Re: Examples of concurrent coproc usage?

unofficial mirror of libc-alpha@sourceware.org
 help / color / mirror / Atom feed

From: Carl Edquist <edquist@cs.wisc.edu>
To: Chet Ramey <chet.ramey@case.edu>
Cc: Zachary Santer <zsanter@gmail.com>, bug-bash <bug-bash@gnu.org>,
	libc-alpha@sourceware.org
Subject: Re: Examples of concurrent coproc usage?
Date: Thu, 4 Apr 2024 07:52:05 -0500 (CDT)	[thread overview]
Message-ID: <cf2692e7-2b6d-0ba3-678b-29c8efaec1d3@cs.wisc.edu> (raw)
In-Reply-To: <2791ad90-a871-474d-89dd-bc6b20cdd1f2@case.edu>

Hi Chet, thanks for taking the time to review this  :D

[My apologies again upfront for another lengthy (comprehensive?) email.]
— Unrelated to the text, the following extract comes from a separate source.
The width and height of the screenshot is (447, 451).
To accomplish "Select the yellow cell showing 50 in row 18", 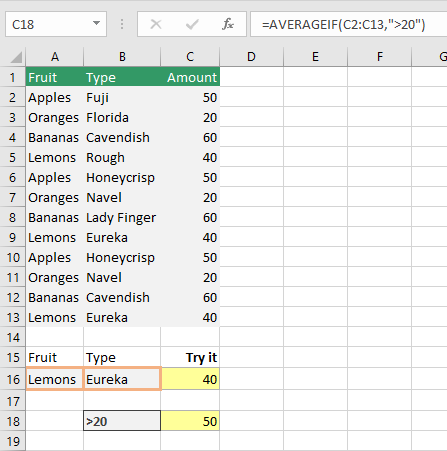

On Wed, 3 Apr 2024, Chet Ramey wrote:

> On 4/2/24 12:22 PM, Carl Edquist wrote:
>
>>  the forked coproc has to close its fds to/from _all_ other existing
>>  coprocs (as there can be several).
>
> And there is the issue. Without multi-coproc support, the shell only 
> keeps track of one coproc at a time, so there's only one set of pipe 
> file descriptors to close.

Right, exactly.  The example with the default build (showing the essential 
case that causes deadlock) was to highlight that your multi-coproc support 
code apparently does indeed correctly track and close all these fds, and 
thus prevents the deadlock issue.

On Wed, 3 Apr 2024, Chet Ramey wrote:

> It's straightforward: the coproc process terminates, the shell reaps it, 
> marks it as dead, notifies the user that the process exited, and reaps 
> it before printing the next prompt. I don't observe any different 
> behavior between the default and when compiled for multiple coprocs.
>
> It depends on when the process terminates as to whether you get a prompt 
> back and need to run an additional command before reaping the coproc 
> (macOS, RHEL), which gives you the opportunity to run the `read' 
> command:

Ah, my mistake then - thanks for explaining.  I must have been thrown off 
by the timing, running it with and without an intervening interactive 
prompt before the read command.  When run interactively, an extra 'Enter' 
(or not) before the read command changes the behavior.

So in that case, this issue (that the shell closes its read-end of the 
pipe from a reaped coproc, potentially before being able to read the final 
output) was already there and is not specific to the multi-coproc code.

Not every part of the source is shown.